2) Flexibility. SIP trunks also allow for much greater flexibility. For example, in addition to just voice, Unified Communications (UC) can be delivered, including presence, video conferencing, file sharing and screen sharing. The benefits of a SIP trunk to today’s technology far outweigh any cost savings that adding a SIP trunk or even switching all together should be seriously considered.
When considering a SIPTrunk provider, such as Sangoma’s SIPstation, consider how you will transition. Will you plan to purchase new end points (phones, door systems, pagers, headsets, etc.), will you work with soft phones that integrate into your unified communications system, such as Sangoma’s FreePBX Phone Systems or will you add a VoIP Gateway to add analog endpoints to your SIP trunk and possibly even provide PSTN failover?
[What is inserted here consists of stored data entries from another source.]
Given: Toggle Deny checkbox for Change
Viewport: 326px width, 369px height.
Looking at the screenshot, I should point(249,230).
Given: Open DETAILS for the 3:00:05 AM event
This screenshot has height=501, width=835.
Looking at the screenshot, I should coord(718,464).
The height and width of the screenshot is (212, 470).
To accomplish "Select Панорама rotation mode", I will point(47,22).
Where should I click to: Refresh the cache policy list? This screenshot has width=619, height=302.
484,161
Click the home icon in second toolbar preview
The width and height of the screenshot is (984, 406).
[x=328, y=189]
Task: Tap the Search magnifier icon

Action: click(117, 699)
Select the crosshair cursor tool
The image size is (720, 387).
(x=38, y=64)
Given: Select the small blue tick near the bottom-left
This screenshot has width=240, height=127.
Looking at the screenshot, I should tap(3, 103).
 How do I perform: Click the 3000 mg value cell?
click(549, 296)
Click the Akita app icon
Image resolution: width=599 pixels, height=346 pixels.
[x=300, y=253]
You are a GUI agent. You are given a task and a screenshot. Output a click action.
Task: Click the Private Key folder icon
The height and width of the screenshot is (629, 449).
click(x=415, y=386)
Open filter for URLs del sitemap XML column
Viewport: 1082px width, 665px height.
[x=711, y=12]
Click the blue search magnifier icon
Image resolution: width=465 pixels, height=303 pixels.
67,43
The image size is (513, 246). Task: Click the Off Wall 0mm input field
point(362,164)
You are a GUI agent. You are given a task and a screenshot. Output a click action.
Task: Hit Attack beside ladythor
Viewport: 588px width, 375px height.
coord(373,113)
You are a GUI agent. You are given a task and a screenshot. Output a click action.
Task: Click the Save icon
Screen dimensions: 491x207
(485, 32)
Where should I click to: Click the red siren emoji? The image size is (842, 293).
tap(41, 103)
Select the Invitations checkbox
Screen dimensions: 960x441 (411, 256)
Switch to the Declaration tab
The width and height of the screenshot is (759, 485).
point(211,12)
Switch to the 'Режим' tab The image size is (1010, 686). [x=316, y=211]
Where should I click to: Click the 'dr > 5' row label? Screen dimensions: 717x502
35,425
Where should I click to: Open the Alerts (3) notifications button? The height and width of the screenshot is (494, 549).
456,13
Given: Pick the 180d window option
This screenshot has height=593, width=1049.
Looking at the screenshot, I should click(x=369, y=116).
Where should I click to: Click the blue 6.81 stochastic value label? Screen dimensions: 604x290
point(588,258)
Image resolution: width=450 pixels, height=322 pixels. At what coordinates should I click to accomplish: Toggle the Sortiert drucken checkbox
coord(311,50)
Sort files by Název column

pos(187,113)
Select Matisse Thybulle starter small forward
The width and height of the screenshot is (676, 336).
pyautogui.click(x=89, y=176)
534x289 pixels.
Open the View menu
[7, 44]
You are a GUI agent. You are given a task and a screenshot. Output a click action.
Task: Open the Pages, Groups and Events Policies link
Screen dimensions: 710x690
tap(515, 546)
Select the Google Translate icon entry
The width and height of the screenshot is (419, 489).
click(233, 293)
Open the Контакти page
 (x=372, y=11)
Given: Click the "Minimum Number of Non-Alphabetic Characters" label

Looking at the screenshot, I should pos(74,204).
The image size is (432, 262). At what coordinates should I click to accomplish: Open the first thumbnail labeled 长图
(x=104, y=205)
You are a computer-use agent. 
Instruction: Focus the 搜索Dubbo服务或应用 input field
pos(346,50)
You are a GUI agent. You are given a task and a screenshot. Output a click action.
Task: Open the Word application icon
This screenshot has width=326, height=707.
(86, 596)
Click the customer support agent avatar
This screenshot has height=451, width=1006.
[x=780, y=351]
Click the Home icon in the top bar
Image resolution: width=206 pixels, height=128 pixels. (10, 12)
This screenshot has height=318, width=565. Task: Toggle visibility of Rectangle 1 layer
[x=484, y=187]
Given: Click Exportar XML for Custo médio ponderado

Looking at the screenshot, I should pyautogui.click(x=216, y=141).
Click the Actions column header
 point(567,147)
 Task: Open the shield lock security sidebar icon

You should prioritize a provider that monitors the system in real-time and is proactive about possible issues on the network. Call access control is another important service. This technique guarantees delivery to the VoIP user at an extremely low latency.
VoIP has many benefits. Security is not one of them. Using VoIP over a public medium such as the internet does open both the Internet Telephone Service Provider (ITSP) network and the corporate network to vulnerabilities that must be properly addressed. Just as the firewall protects the data network, a Session Border Controller, is required to protect both the data and voice network when VoIP is integrated into the system.
The example shown in Figure 1 illustrates a legacy PBX on the corporate premises which has been converted to use SIP trunks rather than TDM trunks. In this example, the SIP trunks are provided by the ITSP and delivered over the internet. A Vega gateway converts between SIP and the TDM interface used by the PBX. An SBC guards against toll fraud and navigates across the firewall. It also protects the corporate network.
The ITSP protects its network with a carrier class Session Border Controller (SBC) that is designed to handle the high call volumes that the carrier will experience and provide the High Availability (HA) features required for carrier operations. The corporate network is protected by a Vega eSBC (enterprise SBC) which is sized to handle moderate call volumes. Both SBCs provide the same functionality, including prevention of toll fraud, denial of service and eavesdropping. They enable VoIP traffic to navigate firewalls and ensure interoperability between different SIP implementations.